Raw data section start

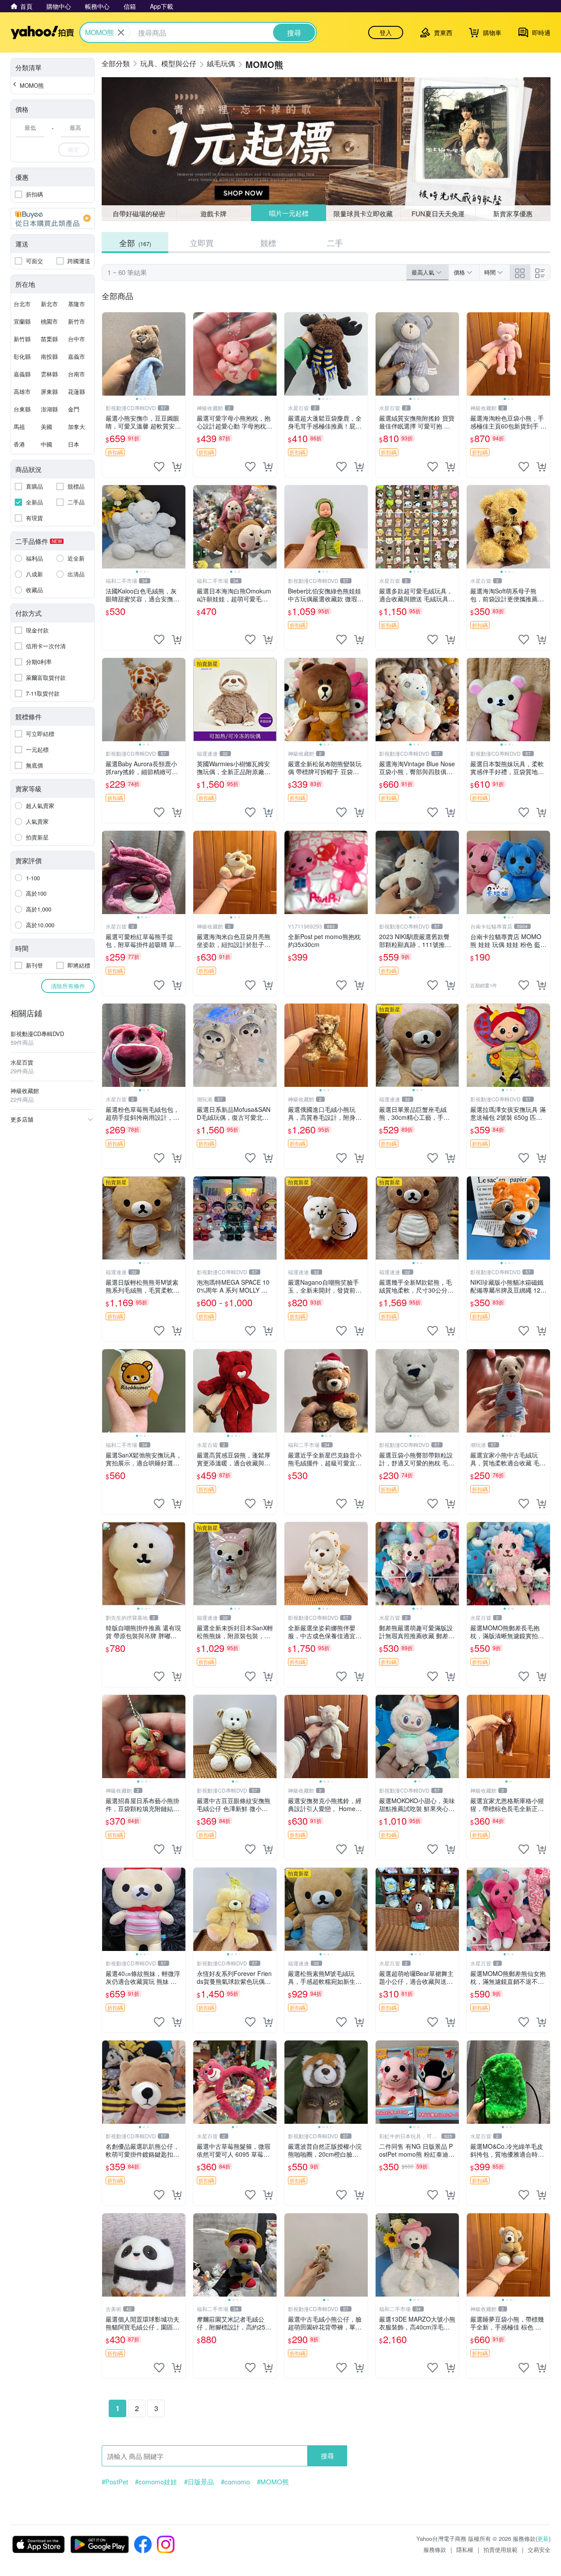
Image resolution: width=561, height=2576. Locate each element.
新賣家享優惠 (513, 213)
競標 (268, 242)
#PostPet (115, 2481)
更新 (543, 2538)
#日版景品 (199, 2481)
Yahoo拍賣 (42, 32)
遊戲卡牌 (213, 213)
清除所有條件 (68, 986)
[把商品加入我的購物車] (176, 466)
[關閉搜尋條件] (121, 32)
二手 (335, 242)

Raw data section end

Every line of the records must come back unchanged, except that pictures are dropped.

### Solution for this problem
Image resolution: width=561, height=2576. Locate each element.
新賣家享優惠 (513, 213)
競標 (268, 242)
#PostPet (115, 2481)
更新 (543, 2538)
#日版景品 (199, 2481)
Yahoo拍賣 (42, 32)
遊戲卡牌 (213, 213)
清除所有條件 (68, 986)
[把商品加入我的購物車] (176, 466)
[關閉搜尋條件] (121, 32)
二手 (335, 242)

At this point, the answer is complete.